Russia’s Withdrawal of Signature From Rome Statute is a Symbolic Gesture

Yesterday, Russia’s President Vladimir Putin issued an order to notify the United Nations that Russia was withdrawing its signature from the Rome Statute, the treaty of the International Criminal Court (ICC). Russia never ratified the statute and was not a member of the ICC, so its withdrawal has no practical impact. But the move has symbolic significance, driving home again Russia’s contempt for international efforts to enforce human rights. 

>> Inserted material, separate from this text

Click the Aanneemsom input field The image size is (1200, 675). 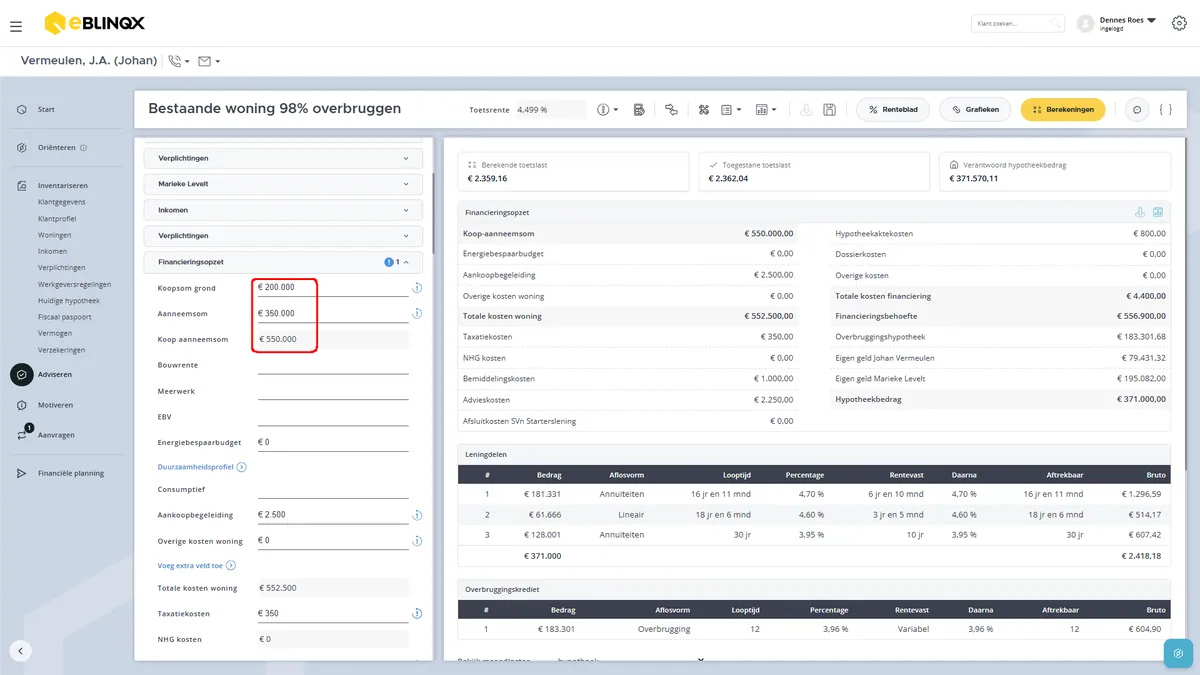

A general view shows the Spasskaya Tower and the Kremlin wall in central Moscow, Russia, May 5, 2016. © 2016 Reuters

The timing was no accident. The day before, the ICC’s Office of the Prosecutor, in its annual report, characterized the armed conflict in eastern Ukraine and Russia’s occupation of Crimea as international armed conflicts to which Russia is a party. The laws of international armed conflict would continue to apply, the report concluded, and the situation in Crimea and Sevastopol amounts to an ongoing state of occupation under those laws. Russia vigorously disputes this. In its statement about the withdrawal, the Foreign Ministry said the court “did not become a truly independent and respected body of international justice.” The Kremlin, it seems, decided to slam the door on the ICC as a result of the prosecutor’s rather straightforward – and accurate – legal analysis. 

For several years, Russia has been undermining international human rights machinery, seeking to weaken UN human rights bodies, block UN scrutiny of human rights situations, and reduce the human rights remit of such regional intergovernmental organizations as the Organization for Security and Cooperation in Europe and the Council of Europe. But while Russia is staying in these institutions, it has stormed away from the Rome Statute. 

Since Russia wasn’t a member of the court, Russia’s move has no legal bearing on the prosecutor’s ongoing, separate investigation of crimes within the court’s jurisdiction allegedly committed during the 2008 war between Russia and Georgia, which is an ICC member country. While the ICC depends on states to cooperate with its investigations, as a non-member, Russia had not been under any obligation to work with the ICC. Nor would it have much consequence for the court’s authority when it comes to any potential investigation the prosecutor’s office might undertake on eastern Ukraine or Crimea. In fact, earlier this year, after the Georgia investigation opened, Russia announced it would review its position on the ICC.

The consequence is symbolic and historic, of course, because the Kremlin is breaking all ties with the ICC just as the US did in 2002, under the first George W. Bush administration. The ICC has faced political backlash as its cases have increasingly touched on powerful interests opposed to accountability. Russia, as a permanent UN Security Council member, also has an important role when it comes to the referral of situations to the ICC for prosecution. But it has shown its true hand through the exercise of its veto, including to prevent a referral to send crimes in Syria to the court. Most of all, though, it’s yet another opportunity for the Kremlin to assert the primacy of state sovereignty over international institutions and its disregard for international standards.